**Selected text:**
:::
# July NE report w/pics....



## brookid (Aug 25, 2004)

I just got back from the first of two week long trips up to the cabin in NE Michigan. I didn't fish as much as i would have normally but i did get my fair share.My niece just graduated fom high school so as a graduation present i flew her in to join us up at the lake. I haven't seen her in a number of years so it was nice to spend time and catch up.
My fishing time was regulated to early am, evenings and when ever i could sneek away during the day. The overall water conditions were ok. Most of the smaller streams where running a bit low but the water temps were stable in the low 60's.










So here is a little taste of the week in no particular order...

*TRICOS*










I was hoping to find tricos on the local streams but when that didn't pan out i opted to take a couple shots on the Ausable. My first try was on the main stream. I wasn't sure what time things would get going so to be safe i made sure i was there by 6am. It turned out to be a good move because by the time i got down to the river things were in full swing. The water was covered with them but oddly enough not to many fish had them dialed in, enough to make it fun but not crazy. I guess the mainstream is just heating up. I really like fishing the tricos. It's mostly smaller fish but did get a nice little brown of about 11 or 12 inches.










Things wound down about 7am. The olives started popping about 9am. I fished that for an hour or two and climbed out of the river.

I decided to hit the North Branch for my second try.










It is truely a beautiful river. I'm not sure why i don't fish it more. Its only about 35 minutes from the cabin to Lovells. I again got there at 6am but with the cooler evening the previous night, the tricos didn't dump till about 9am.










The hatch was much more prolific on the North, for about 45 minutes it was crazy.










It was mostly small brookies but with the little 3wt cane rod it was alot of fun. The interesting thing was after it died down where i was, i waded back downstream and it was just getting going near my take out. I re-strung the rod and went after it again for another hour or so, two for the price of one!


----------



## brookid (Aug 25, 2004)

*THE LAKE*

I only fished the lake out front one evening. It has a healthy population of smallmouth. I haven't spent alot of time with the fly rod chasing these fish but i should. They are a riot! So, one evening i grabbed my navigator and we headed out to throw streamers in and around the rafts on the lake.










We didn't have much luck but we didn't get skunked either, managed a couple of smaller ones.









(photos not to good but most if not all the night photos are taken with a disposable...)

*MOUSING*










I think night fishing is certainly an aquired taste, one that i'm slowly warming to. There is so much about flyfishing that is visual, so to me fishing at night kind of cheapens the experience. Having said that, i can't wait to go again!
:::
**Data segment:**
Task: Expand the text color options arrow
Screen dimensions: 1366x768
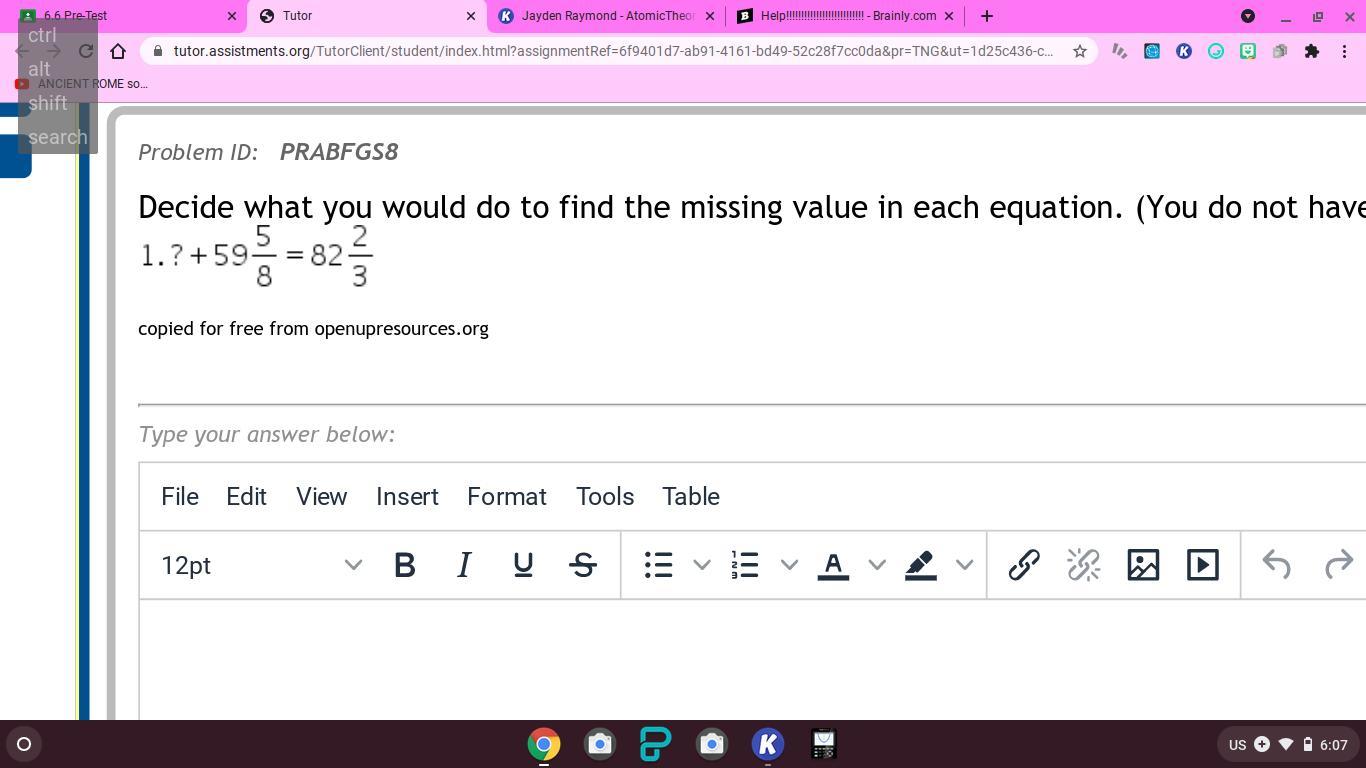Action: pos(877,565)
:::
Revise the part of the fishing report that opens with the words "# July NE report" and closes with "and catch up.", replacing "cabin" with "lodge". The listing is not relevant to this exercise.

# July NE report w/pics....



## brookid (Aug 25, 2004)

I just got back from the first of two week long trips up to the lodge in NE Michigan. I didn't fish as much as i would have normally but i did get my fair share.My niece just graduated fom high school so as a graduation present i flew her in to join us up at the lake. I haven't seen her in a number of years so it was nice to spend time and catch up.